What is needed: The listing below must be duplicated in full, with nothing altered.

Data provided:
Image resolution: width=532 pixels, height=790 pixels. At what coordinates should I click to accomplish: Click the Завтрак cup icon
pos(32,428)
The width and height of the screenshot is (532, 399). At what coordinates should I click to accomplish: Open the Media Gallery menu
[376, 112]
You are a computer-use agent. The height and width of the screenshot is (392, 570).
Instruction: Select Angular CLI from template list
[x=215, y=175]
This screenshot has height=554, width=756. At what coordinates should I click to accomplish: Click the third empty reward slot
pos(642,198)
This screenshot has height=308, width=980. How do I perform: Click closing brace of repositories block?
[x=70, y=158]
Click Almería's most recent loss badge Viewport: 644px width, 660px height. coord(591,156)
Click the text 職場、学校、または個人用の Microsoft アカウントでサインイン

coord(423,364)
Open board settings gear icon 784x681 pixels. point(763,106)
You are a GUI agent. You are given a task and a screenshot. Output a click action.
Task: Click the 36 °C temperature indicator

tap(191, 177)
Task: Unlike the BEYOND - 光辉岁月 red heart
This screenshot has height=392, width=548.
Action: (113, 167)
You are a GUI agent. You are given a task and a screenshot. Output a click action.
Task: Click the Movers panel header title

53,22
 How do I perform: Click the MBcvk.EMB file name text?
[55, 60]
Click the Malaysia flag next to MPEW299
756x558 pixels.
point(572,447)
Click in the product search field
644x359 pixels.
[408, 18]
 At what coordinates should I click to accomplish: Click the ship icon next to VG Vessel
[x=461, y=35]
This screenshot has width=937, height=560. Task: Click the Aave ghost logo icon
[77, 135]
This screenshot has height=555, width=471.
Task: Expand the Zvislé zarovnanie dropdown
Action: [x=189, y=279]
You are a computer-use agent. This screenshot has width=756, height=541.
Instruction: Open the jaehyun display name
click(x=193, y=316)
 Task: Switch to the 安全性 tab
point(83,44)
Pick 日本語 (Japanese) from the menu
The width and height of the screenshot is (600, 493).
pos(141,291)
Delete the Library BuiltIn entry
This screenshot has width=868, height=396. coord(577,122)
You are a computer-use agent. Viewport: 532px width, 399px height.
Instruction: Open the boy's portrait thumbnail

Problem solution:
Image resolution: width=532 pixels, height=790 pixels. At what coordinates should I click to accomplish: Click the Завтрак cup icon
pos(32,428)
The width and height of the screenshot is (532, 399). At what coordinates should I click to accomplish: Open the Media Gallery menu
[376, 112]
You are a computer-use agent. The height and width of the screenshot is (392, 570).
Instruction: Select Angular CLI from template list
[x=215, y=175]
This screenshot has height=554, width=756. At what coordinates should I click to accomplish: Click the third empty reward slot
pos(642,198)
This screenshot has height=308, width=980. How do I perform: Click closing brace of repositories block?
[x=70, y=158]
Click Almería's most recent loss badge Viewport: 644px width, 660px height. coord(591,156)
Click the text 職場、学校、または個人用の Microsoft アカウントでサインイン

coord(423,364)
Open board settings gear icon 784x681 pixels. point(763,106)
You are a GUI agent. You are given a task and a screenshot. Output a click action.
Task: Click the 36 °C temperature indicator

tap(191, 177)
Task: Unlike the BEYOND - 光辉岁月 red heart
This screenshot has height=392, width=548.
Action: (113, 167)
You are a GUI agent. You are given a task and a screenshot. Output a click action.
Task: Click the Movers panel header title

53,22
 How do I perform: Click the MBcvk.EMB file name text?
[55, 60]
Click the Malaysia flag next to MPEW299
756x558 pixels.
point(572,447)
Click in the product search field
644x359 pixels.
[408, 18]
 At what coordinates should I click to accomplish: Click the ship icon next to VG Vessel
[x=461, y=35]
This screenshot has width=937, height=560. Task: Click the Aave ghost logo icon
[77, 135]
This screenshot has height=555, width=471.
Task: Expand the Zvislé zarovnanie dropdown
Action: [x=189, y=279]
You are a computer-use agent. This screenshot has width=756, height=541.
Instruction: Open the jaehyun display name
click(x=193, y=316)
 Task: Switch to the 安全性 tab
point(83,44)
Pick 日本語 (Japanese) from the menu
The width and height of the screenshot is (600, 493).
pos(141,291)
Delete the Library BuiltIn entry
This screenshot has width=868, height=396. coord(577,122)
You are a computer-use agent. Viewport: 532px width, 399px height.
Instruction: Open the boy's portrait thumbnail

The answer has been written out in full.